Por: Karina Sainz Borgo
Llegaron a Cúcuta a mediodía. Estaban hambrientas todas, excepto la abuela, que se tumbó en el asiento con los ojos clavados en el techo de la camioneta. Cuando empezaron los viajes, la vieja Herminia dejó de comer por miedo a que su hija y su nieta la abandonaran en una trocha de la frontera. Había convertido el hambre en una forma de estar a salvo.
Al comienzo cruzaban solo una vez al mes. Ahora lo hacían todas las semanas. Salían antes de romper el alba. Regresaban ya entrada la noche, a veces con tres tomates pequeños o un paquete de espaguetis que les daba, como mucho, para dos días. Los hervían en agua con sal y los comían en el desayuno, el almuerzo y la cena. Daba igual lo que consiguieran, a Herminia cada viaje le pulverizaba los huesos.
—Se lo dijimos, mamá: quédese en la casa, ¡pero usted, ni caso!
—Hum —resopló la vieja, rumiando sus miedos como si masticara chimó.
—Es usted más terca que una mula —insistió Koralia mientras rebuscaba en el fondo del bolso.
Después de mucho hurgar, su hija consiguió un caramelo viejo y un paquete de pañuelos desechables, nada más. Las últimas mandarinas las habían comido antes de llegar a Capacho Viejo.
—¿Y qué quieres? ¿Que me quede sola en esa casa? —rezongó Herminia—. El día menos pensado ustedes no vuelven y me dejan tirada.
—Mamá, haga el favor y no diga pendejadas.
—¿Cómo la vamos a dejar tirada, abuela? —terció Milagros, su nieta, mientras mecía en brazos a una criatura-granada que estallaba en llanto de forma inesperada hasta reventar los tímpanos de toda la familia.
Herminia soportaba con estoicismo aquellas expediciones.
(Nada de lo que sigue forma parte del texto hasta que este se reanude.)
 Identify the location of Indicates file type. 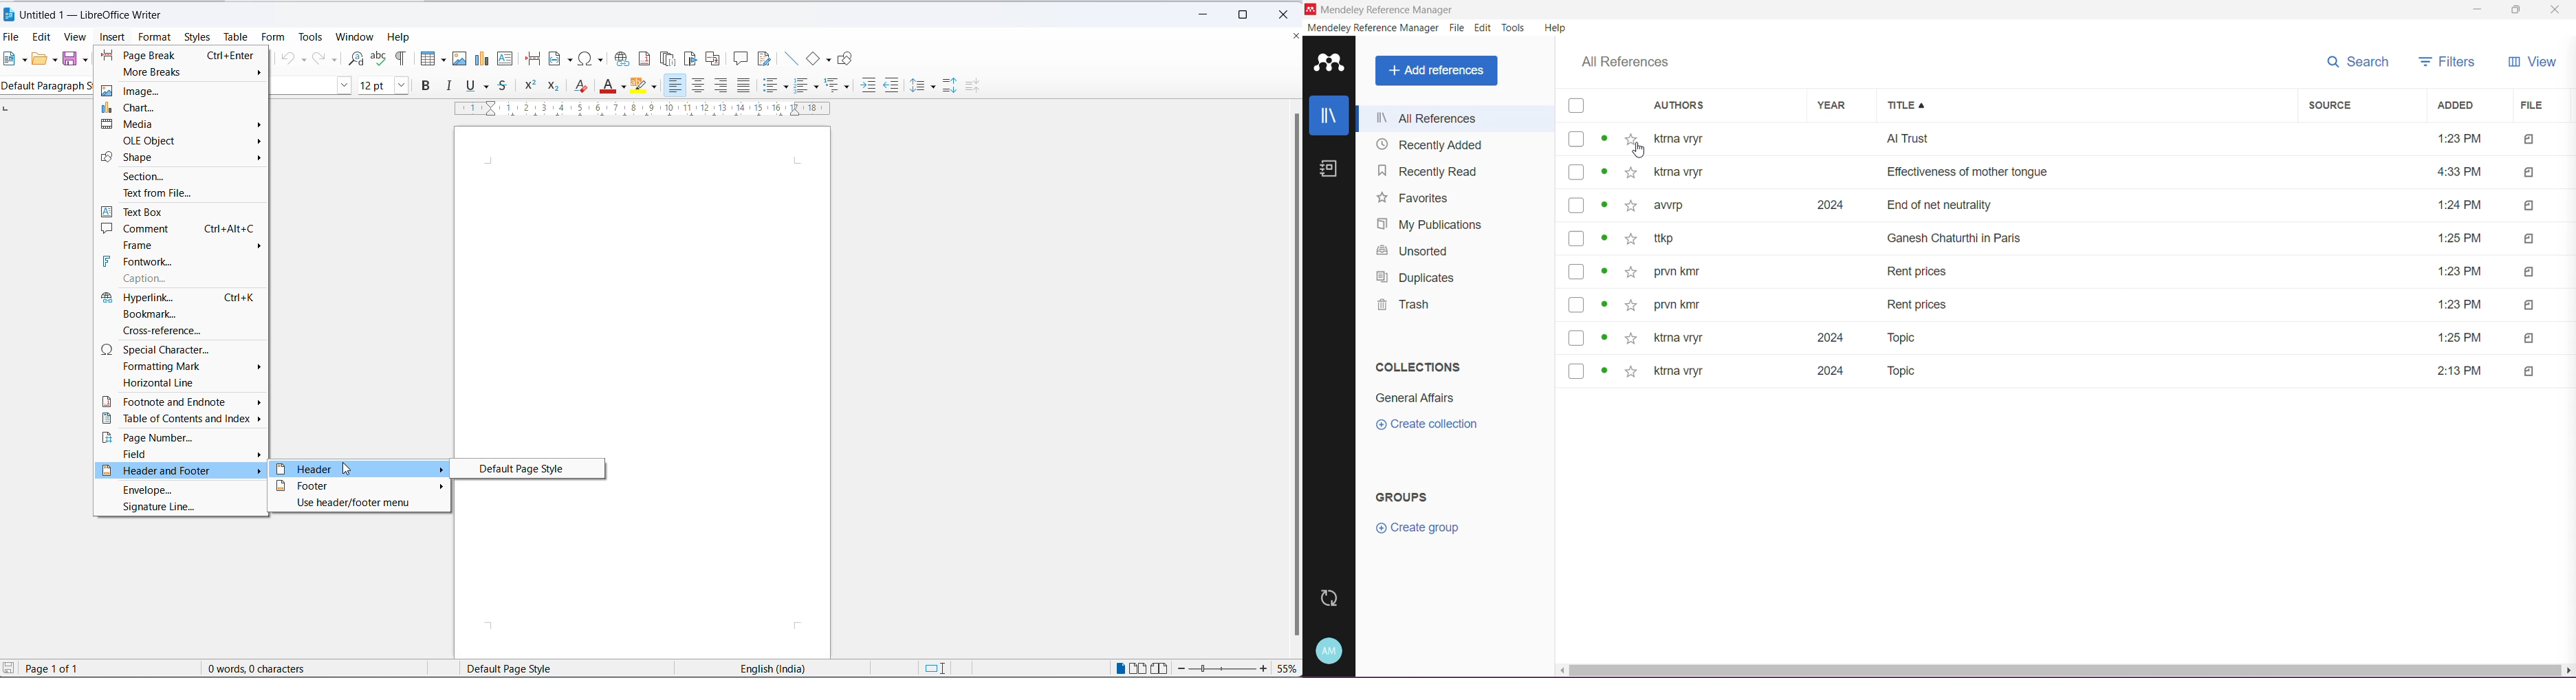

Era gocha hasta la médula. Tenía el aire reservado del páramo andino y las piernas combadas y llevaba el pelo recogido en un moño discreto. Quien la hubiese visto unos años atrás no la habría reconocido. Había perdido tanto peso que su rostro se había convertido en un balón espichado, la versión estropeada de aquella que alguna vez sostuvo las riendas de su vida y la de quienes la rodeaban.
En nada se parecía ya a la mujer oronda a la que los niños llamaban «cara arepa». De tantas que horneó, Herminia terminó pareciéndose a aquellos panecillos de trigo que vendía en una pequeña bodega a la que un grupo de militares prendió fuego en una redada estudiantil. Nadie se hizo cargo del destrozo. A partir de ese momento, los años cayeron sobre Herminia como un alud, hasta sepultarla por completo.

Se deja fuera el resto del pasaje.